> [Passage]
((

Latest Lamborghini Gets in a Rally Mood
It doesn’t seem like all that long ago (a month) that car enthusiasts were all abuzz over the Porsche 911 Dakar. (They still are.) The Dakar is an all-wheel drive 911 Carrera hiked-up on its suspension and featuring other mods to make it suitable to play in the dirt, sand, or snow.
Now, along comes Lamborghini with the Huracán Sterrato, applying a similar treatment to its mid-engine V-10 supercar. This is simply a case of two automakers arriving at the same idea around the same time. Both cars had been teased for years by their respective manufacturers, which, coincidentally, live under the Volkswagen Group umbrella.
That’s not to suggest both brands shared the same motivation to build sports cars that could play in the dirt. Lamborghini previewed the Sterrato – the name is Italian for dirt road – as a functional concept car four years ago. The Porsche 911 Dakar’s connection to off-pavement 911s, meanwhile, stretches back more than five decades to the iconic sports car’s rally championship years.
Lamborghini CEO Stephan Winkelmann confirmed that the Sterrato will be the carmaker’s last model powered solely by an ICE engine. He also confirmed plans to build 1,499 Sterratos before sunsetting the Huracán.
Meet The “Rally” Lamborghini
Both Porsche and Lamborghini offer SUVs, so why build a sports car for off-pavement fun? Good question. Even though Lamborghini had once offered the off-road LM002,
Lamborghini’s chief technical officer, Rouven Mohr, told Motor Trend that when developing the current Urus SUV, the design team learned that most customers were not inclined to want to drive them in the dirt.
The transformation from Huracán Evo into a Sterrato touches all aspects of the car, and all the differences are functional. Lamborghini used different springs, shocks and higher-profile tires to raise the car 1.7 inches, also extending suspension travel to handle undulating surfaces more easily.
That puts the Sterrato’s road clearance at just under seven inches. Lamborghini expressly designed the Sterrato to venture onto loose-traction surfaces, not rutted or rocky trails. The Sterrato rolls on 19-inch wheels vs. the Huracán Evo’s 20-inch rims and fits Bridgestone Dueler All Terrain run-flat tires (235/40R19 in front and 285/40R19 in back).
The fender flares that give the Sterrato a rally car stance were needed to cover the tires, since the rally Lambo has a 1.1-inch wider front track and 1.3-inch wider rear track. Underneath, Lamborghini installs aluminum skid plates to protect the suspension and other sensitive parts.
The V-10 Beast
The Huracán Sterrato uses the same 5.2-liter naturally aspirated V-10 engine as the Huracán Evo, but it’s down slightly in output (601 horsepower vs. 631 in the Evo), and there’s a good reason. To help keep dust and dirt out of the engine’s breathing tract, Lamborghini blocked off the Huracán’s low side intakes and substituted a single rooftop air scoop. It looks cool and rally-like but reduces airflow somewhat.

))

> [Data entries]
((

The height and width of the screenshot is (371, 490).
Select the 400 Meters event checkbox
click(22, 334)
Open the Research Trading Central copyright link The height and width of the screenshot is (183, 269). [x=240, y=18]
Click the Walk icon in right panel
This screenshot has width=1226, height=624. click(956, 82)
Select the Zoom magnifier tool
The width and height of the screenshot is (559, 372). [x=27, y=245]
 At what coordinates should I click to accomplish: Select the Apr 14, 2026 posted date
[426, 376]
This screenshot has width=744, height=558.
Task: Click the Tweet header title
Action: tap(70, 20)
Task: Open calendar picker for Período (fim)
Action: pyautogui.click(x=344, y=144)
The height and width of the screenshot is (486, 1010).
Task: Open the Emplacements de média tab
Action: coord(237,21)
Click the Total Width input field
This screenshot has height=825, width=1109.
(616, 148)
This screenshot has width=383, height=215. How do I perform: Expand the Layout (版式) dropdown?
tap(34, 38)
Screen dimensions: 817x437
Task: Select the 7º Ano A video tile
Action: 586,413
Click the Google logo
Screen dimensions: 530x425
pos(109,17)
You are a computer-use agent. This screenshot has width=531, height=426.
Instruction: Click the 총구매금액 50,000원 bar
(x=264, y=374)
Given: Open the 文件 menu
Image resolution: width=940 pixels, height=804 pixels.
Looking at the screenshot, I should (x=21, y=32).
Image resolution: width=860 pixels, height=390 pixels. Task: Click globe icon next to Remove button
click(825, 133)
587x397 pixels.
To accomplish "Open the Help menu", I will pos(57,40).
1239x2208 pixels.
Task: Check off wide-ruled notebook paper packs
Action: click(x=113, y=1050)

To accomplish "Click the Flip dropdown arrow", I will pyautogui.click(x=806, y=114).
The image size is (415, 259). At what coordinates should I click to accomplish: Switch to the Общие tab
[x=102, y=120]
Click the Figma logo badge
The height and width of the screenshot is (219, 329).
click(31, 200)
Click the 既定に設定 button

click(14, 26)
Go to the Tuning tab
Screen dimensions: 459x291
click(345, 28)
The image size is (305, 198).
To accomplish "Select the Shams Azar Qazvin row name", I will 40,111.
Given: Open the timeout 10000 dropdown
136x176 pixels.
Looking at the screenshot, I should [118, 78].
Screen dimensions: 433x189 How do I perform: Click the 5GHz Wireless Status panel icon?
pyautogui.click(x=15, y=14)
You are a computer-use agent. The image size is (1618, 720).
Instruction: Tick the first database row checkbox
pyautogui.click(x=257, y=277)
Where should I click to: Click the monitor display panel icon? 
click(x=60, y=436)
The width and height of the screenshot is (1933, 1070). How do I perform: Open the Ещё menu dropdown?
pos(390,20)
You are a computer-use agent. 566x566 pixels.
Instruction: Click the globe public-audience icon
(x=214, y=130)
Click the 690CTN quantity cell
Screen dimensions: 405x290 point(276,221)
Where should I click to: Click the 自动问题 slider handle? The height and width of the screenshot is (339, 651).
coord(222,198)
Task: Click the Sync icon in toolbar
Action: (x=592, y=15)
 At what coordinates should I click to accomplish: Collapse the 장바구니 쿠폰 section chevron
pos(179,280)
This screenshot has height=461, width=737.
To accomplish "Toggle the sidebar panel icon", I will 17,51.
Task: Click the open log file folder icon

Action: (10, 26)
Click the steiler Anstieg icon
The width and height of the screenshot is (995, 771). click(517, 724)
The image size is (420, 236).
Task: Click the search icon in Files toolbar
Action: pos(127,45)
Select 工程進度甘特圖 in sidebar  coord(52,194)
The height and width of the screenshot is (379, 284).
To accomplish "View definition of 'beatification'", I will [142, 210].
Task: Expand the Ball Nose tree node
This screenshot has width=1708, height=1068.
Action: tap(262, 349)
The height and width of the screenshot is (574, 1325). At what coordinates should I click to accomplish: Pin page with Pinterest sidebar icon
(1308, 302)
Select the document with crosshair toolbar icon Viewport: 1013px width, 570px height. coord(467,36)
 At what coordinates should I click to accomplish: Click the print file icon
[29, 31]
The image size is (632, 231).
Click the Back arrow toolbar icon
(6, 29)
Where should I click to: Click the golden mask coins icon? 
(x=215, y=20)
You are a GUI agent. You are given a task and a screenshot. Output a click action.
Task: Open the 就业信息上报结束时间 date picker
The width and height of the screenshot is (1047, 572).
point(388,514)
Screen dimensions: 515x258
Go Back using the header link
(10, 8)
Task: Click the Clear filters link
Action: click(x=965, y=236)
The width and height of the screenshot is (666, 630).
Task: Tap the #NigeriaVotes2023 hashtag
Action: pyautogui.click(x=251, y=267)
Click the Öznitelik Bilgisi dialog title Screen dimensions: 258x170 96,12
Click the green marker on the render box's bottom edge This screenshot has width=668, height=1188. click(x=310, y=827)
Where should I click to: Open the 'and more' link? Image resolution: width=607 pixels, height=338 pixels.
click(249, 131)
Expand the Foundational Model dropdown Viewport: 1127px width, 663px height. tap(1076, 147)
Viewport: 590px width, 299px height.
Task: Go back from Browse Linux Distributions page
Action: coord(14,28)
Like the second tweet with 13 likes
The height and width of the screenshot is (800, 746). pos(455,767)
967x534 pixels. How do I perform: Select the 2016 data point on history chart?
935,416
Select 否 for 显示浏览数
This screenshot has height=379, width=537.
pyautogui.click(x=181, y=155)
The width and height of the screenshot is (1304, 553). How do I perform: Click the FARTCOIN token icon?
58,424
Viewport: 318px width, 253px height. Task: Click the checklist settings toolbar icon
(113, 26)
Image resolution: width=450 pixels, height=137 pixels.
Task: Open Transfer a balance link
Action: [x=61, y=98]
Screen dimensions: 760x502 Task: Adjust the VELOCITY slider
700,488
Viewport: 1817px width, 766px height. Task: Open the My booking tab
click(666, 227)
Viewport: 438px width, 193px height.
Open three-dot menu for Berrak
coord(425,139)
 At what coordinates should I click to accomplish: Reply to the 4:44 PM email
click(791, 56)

))

> [Exercise tasks]
[A] Quote the Lamborghini Sterrato article from "That’s not to" to "rally championship years.".
[B] In the Lamborghini Sterrato article, what does the Italian name "Sterrato" mean?
[C] Carry on the article about the Lamborghini Huracán Sterrato from its final sentence.
The material can be set aside; nothing in it is needed.

> [Expected results]
[A]
That’s not to suggest both brands shared the same motivation to build sports cars that could play in the dirt. Lamborghini previewed the Sterrato – the name is Italian for dirt road – as a functional concept car four years ago. The Porsche 911 Dakar’s connection to off-pavement 911s, meanwhile, stretches back more than five decades to the iconic sports car’s rally championship years.

[B] Dirt road.

[C]
Torque output remains the same as the Huracán Evo at 413 lb.-ft. You probably won’t miss the 30 horses, as Lamborghini says the Sterrato can still do 0-60 in about 3.2 seconds and pretty much squish your eyeballs back in their sockets. The all-terrain tires, which Lamborghini says are well suited to street and even track use, require a 160-mph speed limiter. Prepare your ego for a 40-mph chop from the Huracán Evo’s top end.
The V-10 is teamed to the same seven-speed dual-clutch automatic transmission as in the Evo. The all-wheel drive hardware is the same, too, though Lamborghini recalibrated the system to handle low-grip surfaces. It can send more torque to the front wheels depending on how much throttle the driver is giving it, along with steering angle and whether the car is sliding.
Lamborghini deleted the Huracán Evo’s rear wheel steering function and recalibrated the Dynamic Vehicle Integration system that controls the AWD, traction control and stability control. The driver can select from three settings, Strada (street), Sport for performance driving on pavement and Rally is for the dirt. The latter lets the driver more easily put the Sterrato into a drift.
All the Rally Trimmings
If you plan to do some dirt running at night, you’re in luck, as the rally lights mounted at the Sterrato’s nose come standard. Inside, the touchscreen center display adds functions of an inclinometer, steering angle indicator, pitch-and-roll display, compass and exact GPS coordinates.
Lamborghini also installs a telemetry system to monitor and analyze performance with the UNICA app, and Apple Watch users can synchronize their heart rate with the system. That could be useful to see what your heart does through drifts, for example.
There’s even a built-in camera to record your adventures.
We would be remiss if we left out one more fun tidbit. A promotional video that Lamborghini produced for the Sterrato had internet users scratching their heads trying to understand its meaning. It’s like Fellini meets Mad Max meets a weird TV commercial for cologne. “This one’s for you, concrete yearner.”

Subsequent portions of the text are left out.